## Exercise details
The line containing "Task: Open the Export Table Data dropdown" and every line after it, through the end of the records below, are to be reproduced exactly, with the pictures left out.

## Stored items
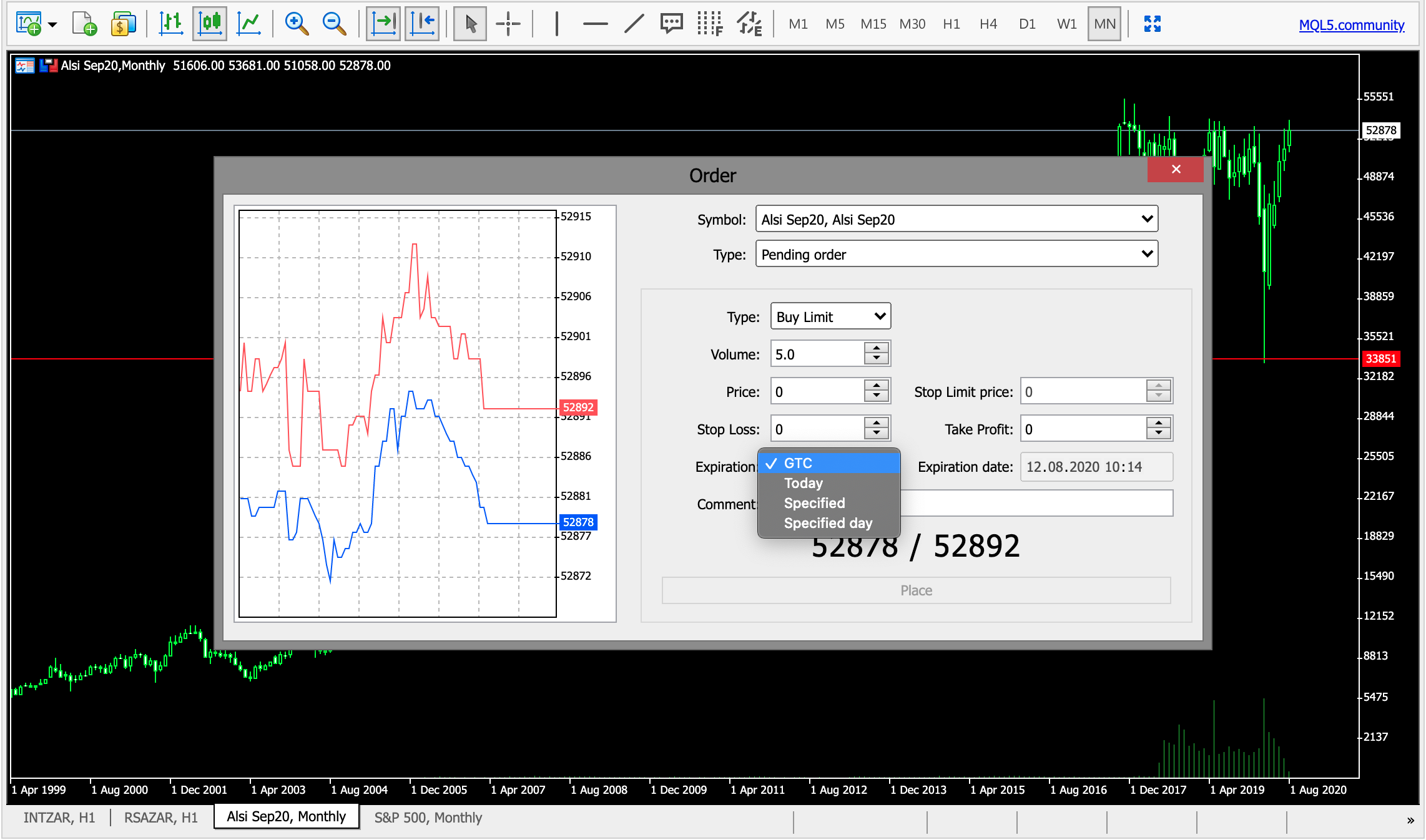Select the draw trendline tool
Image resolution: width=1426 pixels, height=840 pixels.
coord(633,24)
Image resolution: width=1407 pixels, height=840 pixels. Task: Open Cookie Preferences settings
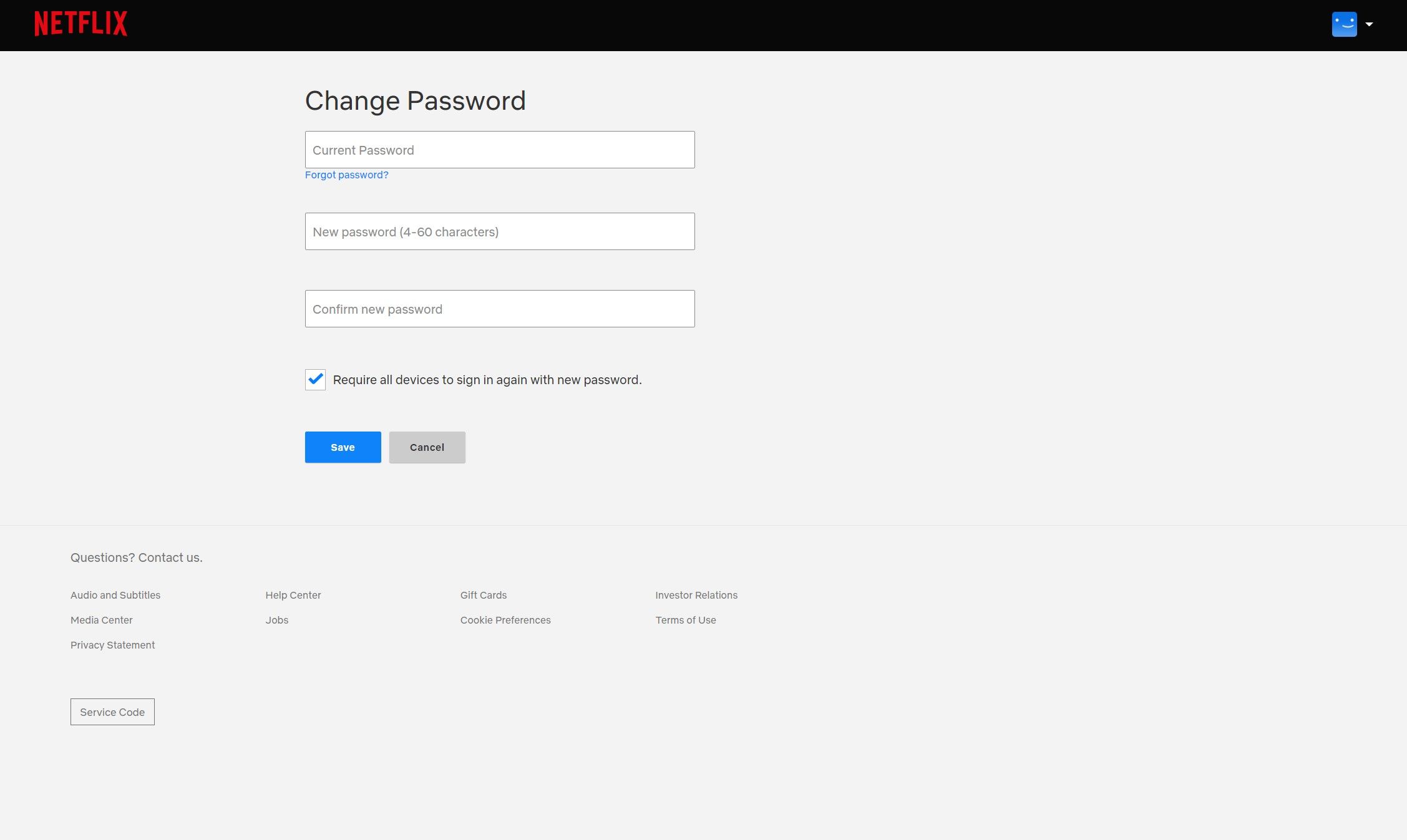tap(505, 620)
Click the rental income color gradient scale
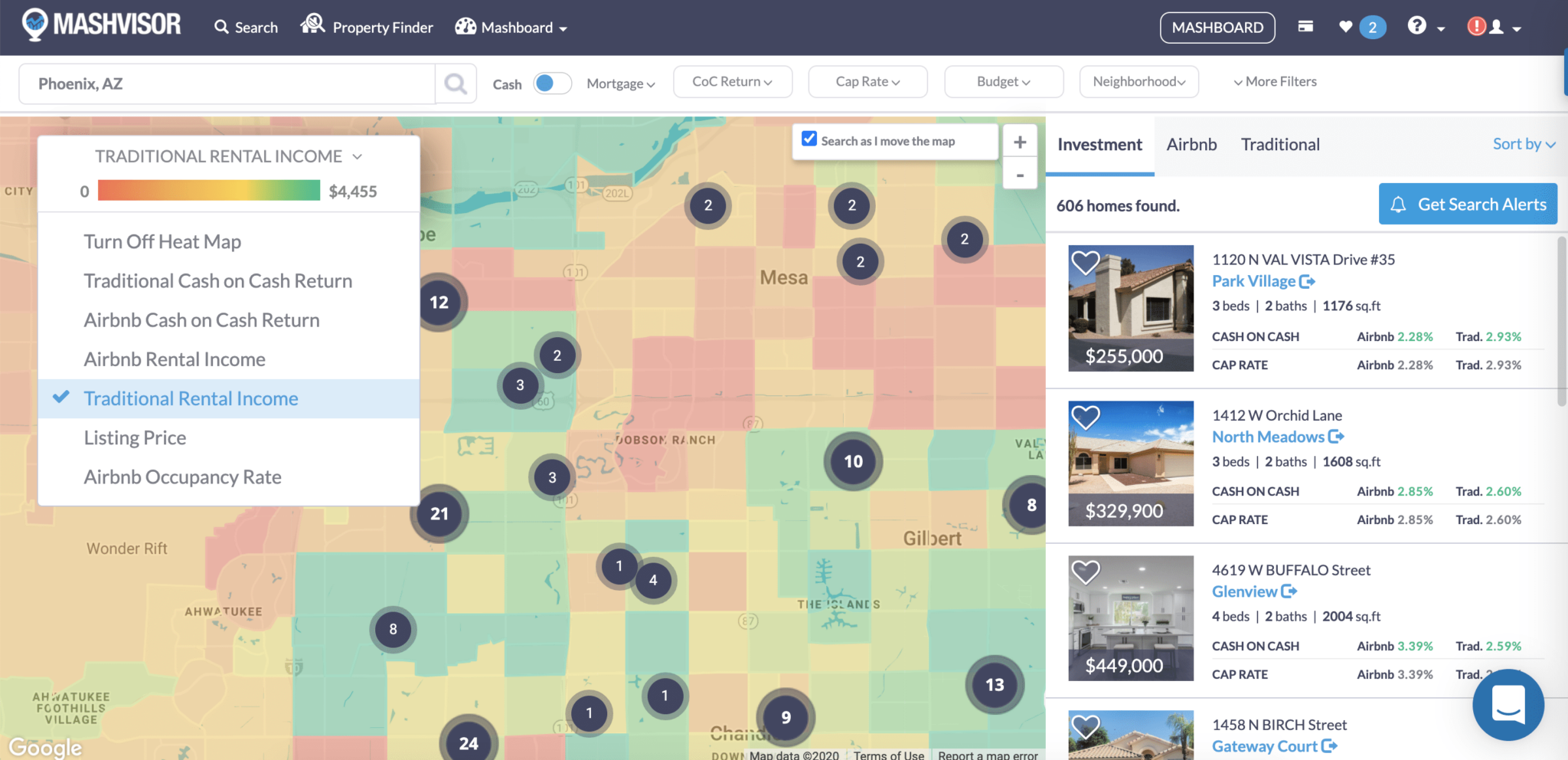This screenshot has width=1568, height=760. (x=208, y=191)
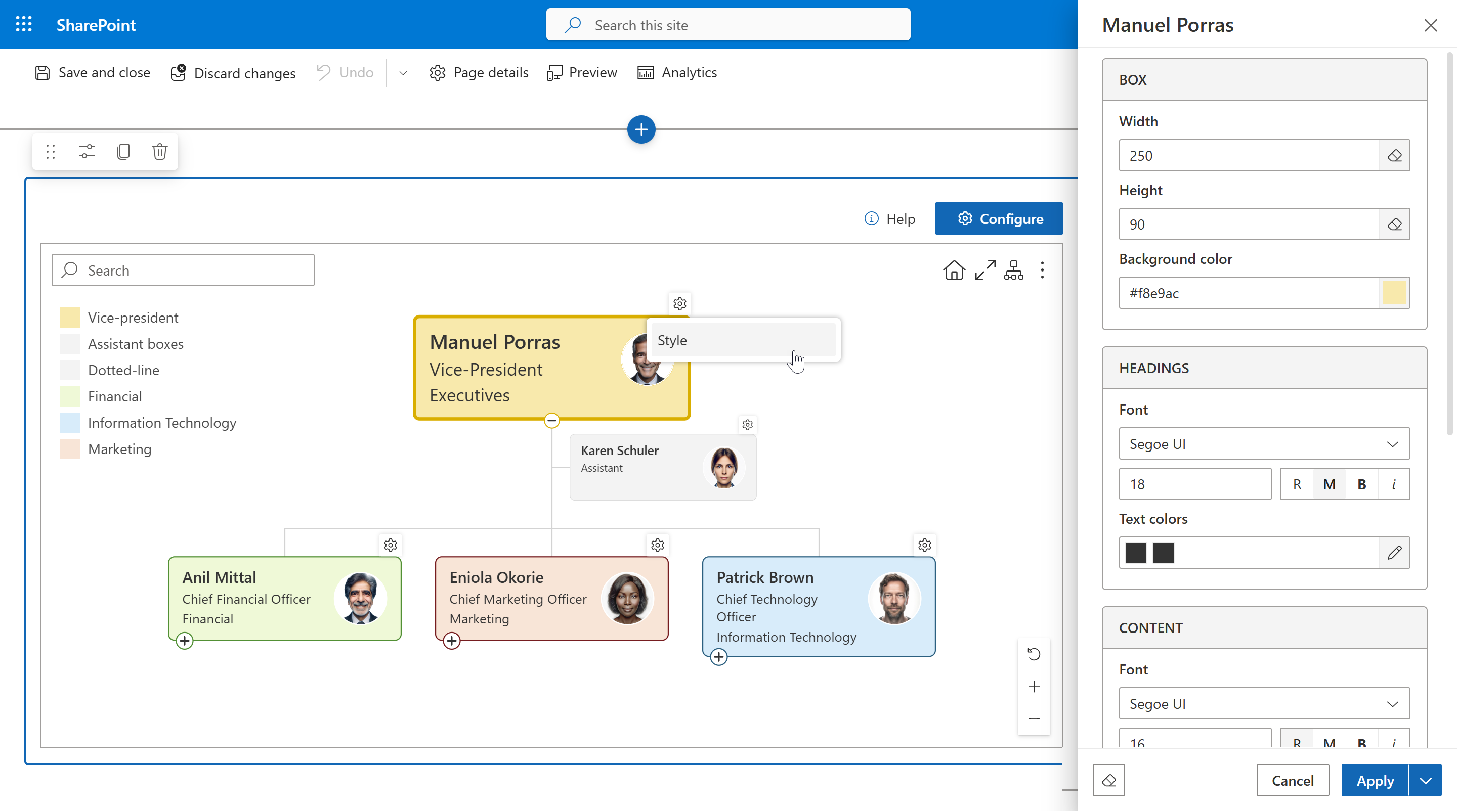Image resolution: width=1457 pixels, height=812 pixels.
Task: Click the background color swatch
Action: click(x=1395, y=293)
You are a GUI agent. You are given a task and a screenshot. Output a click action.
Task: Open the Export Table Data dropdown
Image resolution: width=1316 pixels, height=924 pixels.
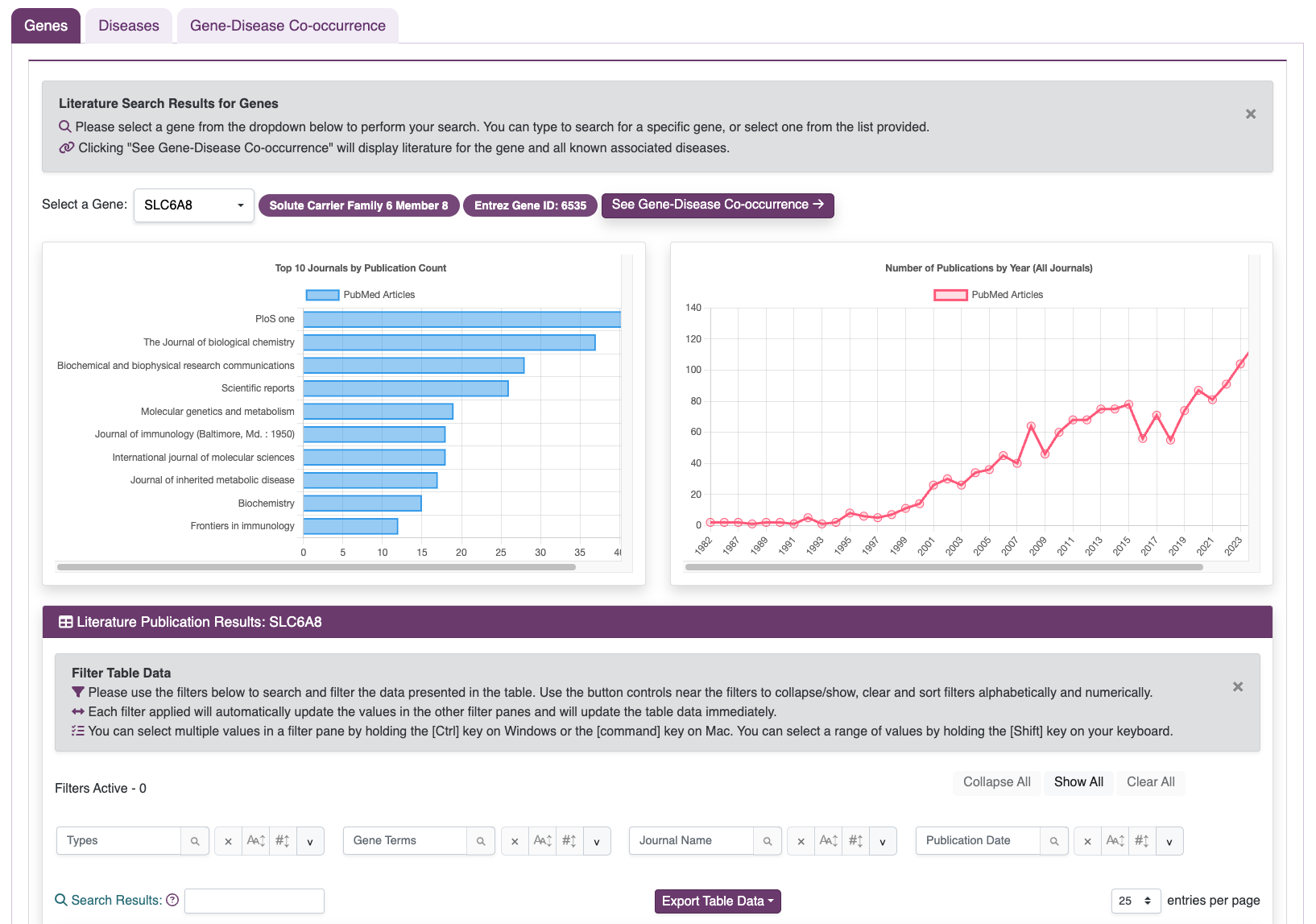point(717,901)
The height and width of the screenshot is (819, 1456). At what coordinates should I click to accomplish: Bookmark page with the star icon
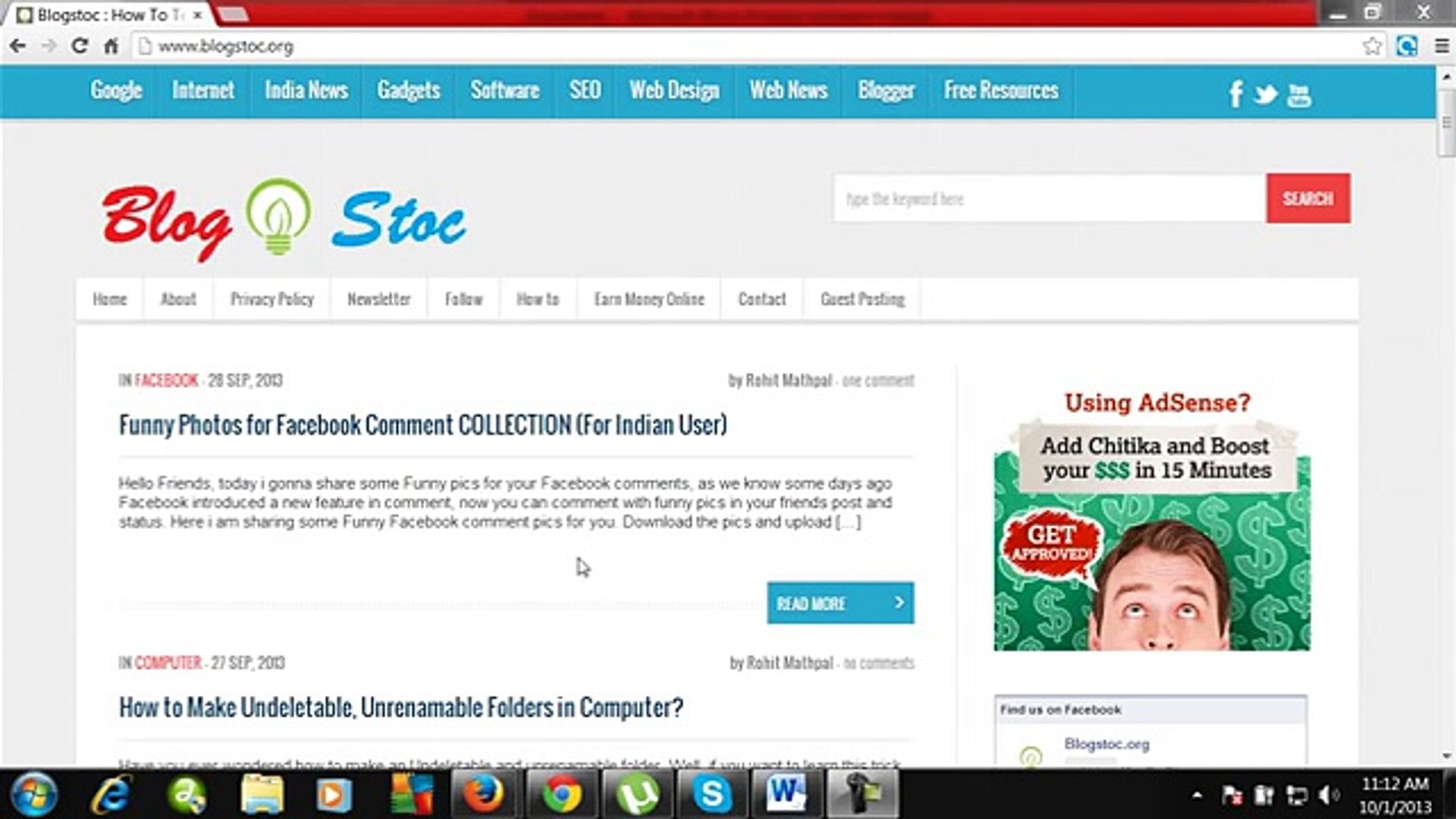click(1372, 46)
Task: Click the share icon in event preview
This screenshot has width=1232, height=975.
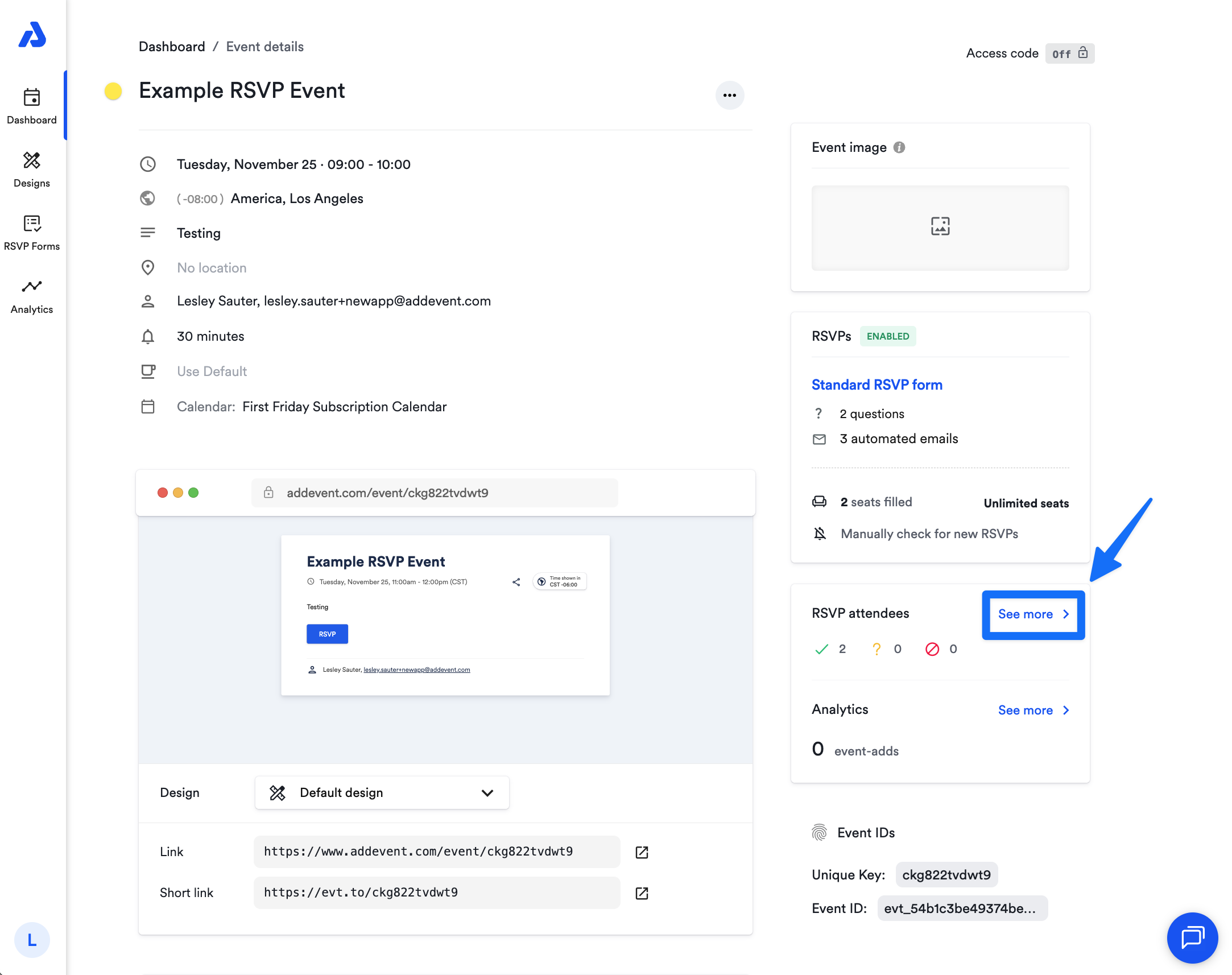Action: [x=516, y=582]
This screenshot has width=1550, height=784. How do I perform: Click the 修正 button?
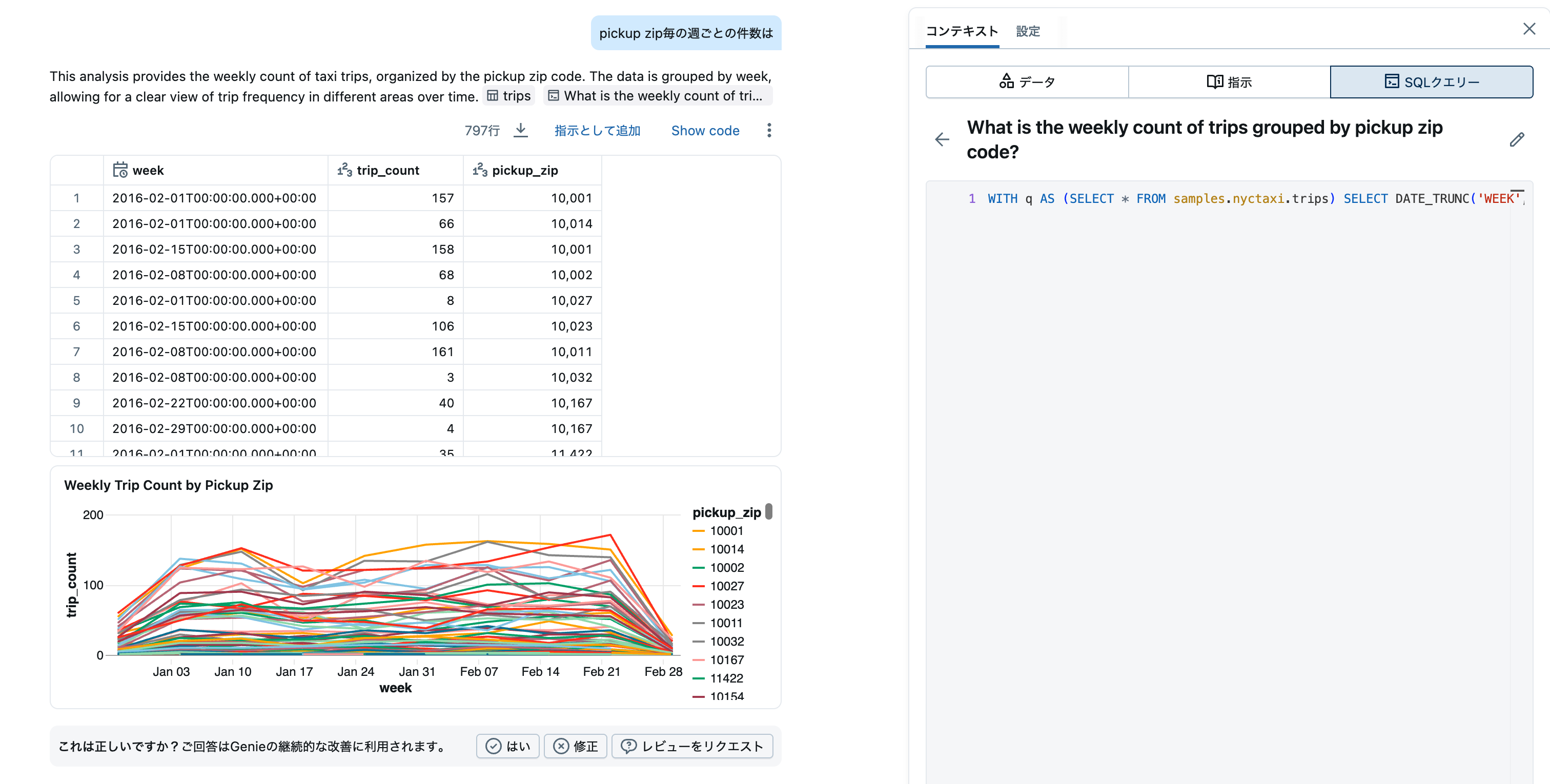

## Completed exercise
Task: Open the Export Table Data dropdown
Image resolution: width=1316 pixels, height=924 pixels.
point(717,901)
The height and width of the screenshot is (819, 1456). At what coordinates should I click to accomplish: Bookmark page with the star icon
click(1372, 46)
Task: Click the share icon in event preview
This screenshot has width=1232, height=975.
Action: [x=516, y=582]
This screenshot has width=1550, height=784. How do I perform: Click the 修正 button?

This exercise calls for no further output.